We describe our approach to efficiently create, handle and organize large-scale Structure-from-Motion reconstructions of urban environments. We store sparse point cloud reconstructions from an omnidirectional camera and differential GPS in a geospatial database and incorporate additional data from multiple crowd-sourced databases, such as maps and images from social media.

Structure from Motion in Urban Environments Using Upright Panoramas

We describe and evaluate a reconstruction pipeline for upright panoramas taken in an urban environment. Panoramas can be aligned to a common vertical orientation using vertical vanishing point detection or orientation sensors. We introduce a pose estimation algorithm which uses knowledge of a common vertical orientation as a simplifying constraint.

Online Environment Model Estimation for Augmented Reality

We introduce a system which constructs a textured geometric model of the user’s environment as it is being explored. Image patches in keyframes are assigned to planes in the scene using stereo analysis. This environment model can be rendered into new frames to aid in several common but difficult AR tasks such as accurate real-virtual occlusion and annotation placement.

Fast Annotation and Modeling with a Single-Point Laser Range Finder

We integrate a small, single-point laser range finder into a wearable augmented reality system. We first present a way of creating object-aligned annotations with very little user effort. Second, we describe techniques to segment and pop-up foreground objects. Finally, we introduce a method using the laser range finder to incrementally build 3D panoramas from a fixed observer’s location.
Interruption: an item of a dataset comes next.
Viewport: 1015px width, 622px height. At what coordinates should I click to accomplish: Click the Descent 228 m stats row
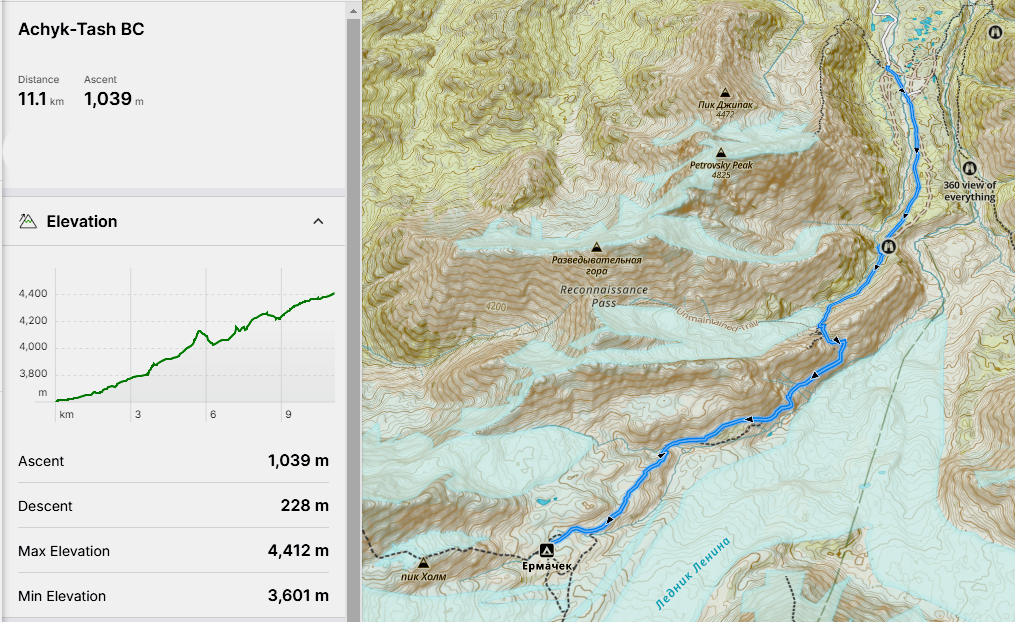(x=173, y=506)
User Interfaces and Graphics

The City of Sights: Designing an Augmented Reality Stage Set

We design and implement a physical and virtual model of an imaginary urban scene — the “City of Sights” — that can serve as a backdrop or “stage” for Augmented Reality (AR) research.

Evaluating the Effects of Tracker Reliability and Field of View on a Target Following Task in Augmented Reality

We examine the effect of varying levels of immersion on the performance of a target following task in augmented reality (AR) X-ray vision. Our study gives insight into the effect of tracking sensor reliability and field of view on user performance.
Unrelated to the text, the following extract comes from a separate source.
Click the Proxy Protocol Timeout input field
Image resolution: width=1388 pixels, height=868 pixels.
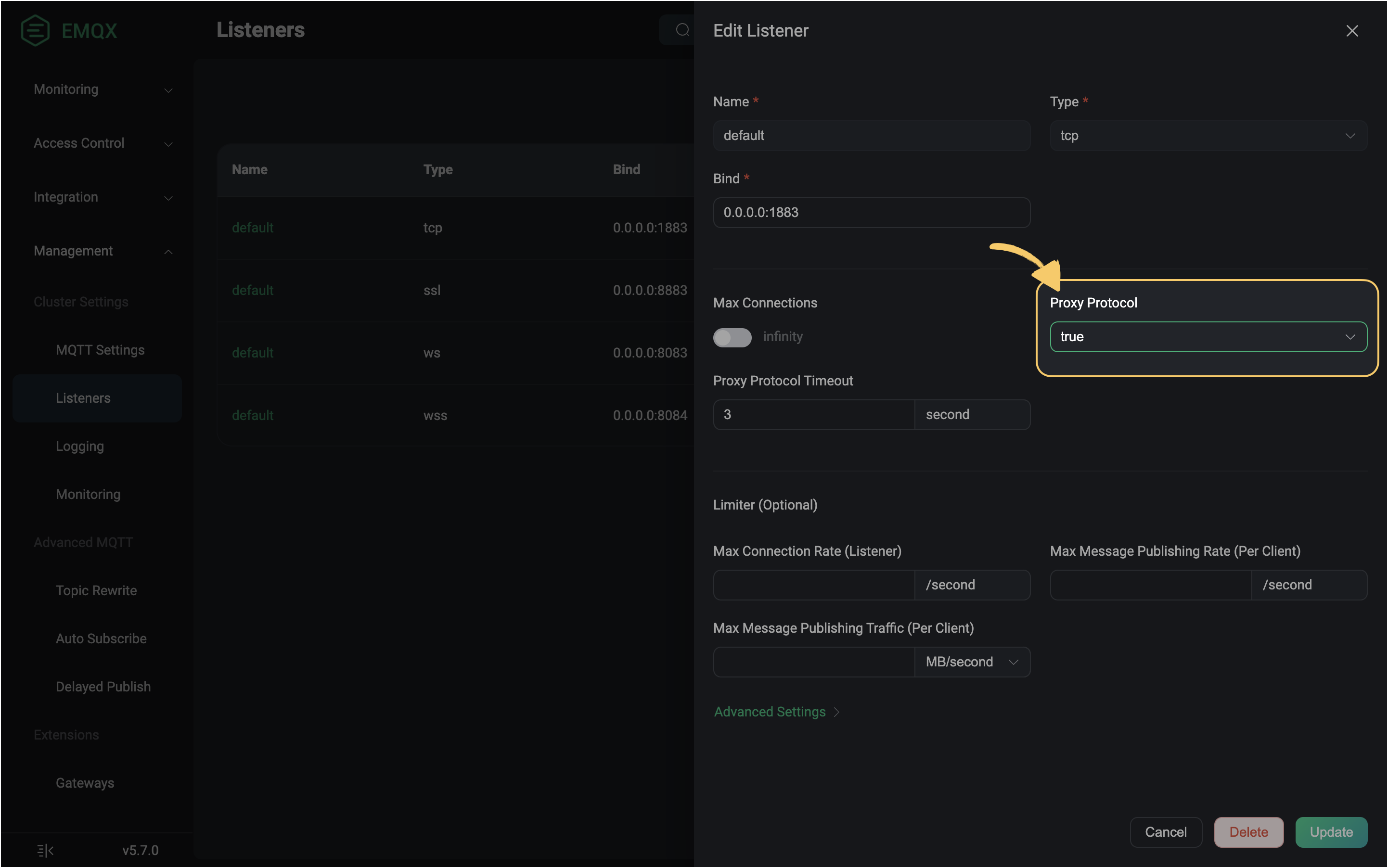point(812,414)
A Sketch-based Interface for Photo Pop-up

We present sketch-based tools for single-view modeling which allow for quick 3D mark-up of a photograph. Our methods produce good 3D results in a short amount of time and with little user effort, demonstrating the usefulness of an intelligent sketching interface for this application domain.

Depth Compositing for Augmented Reality

We developed a method for automatic depth compositing which uses a stereo camera, without assuming static camera pose or constant illumination. We extend the Layered Graph Cut to general depth compositing by decoupling the color and depth distributions, so that the depth distribution is determined by the disparity map of the virtual scene to be composited in.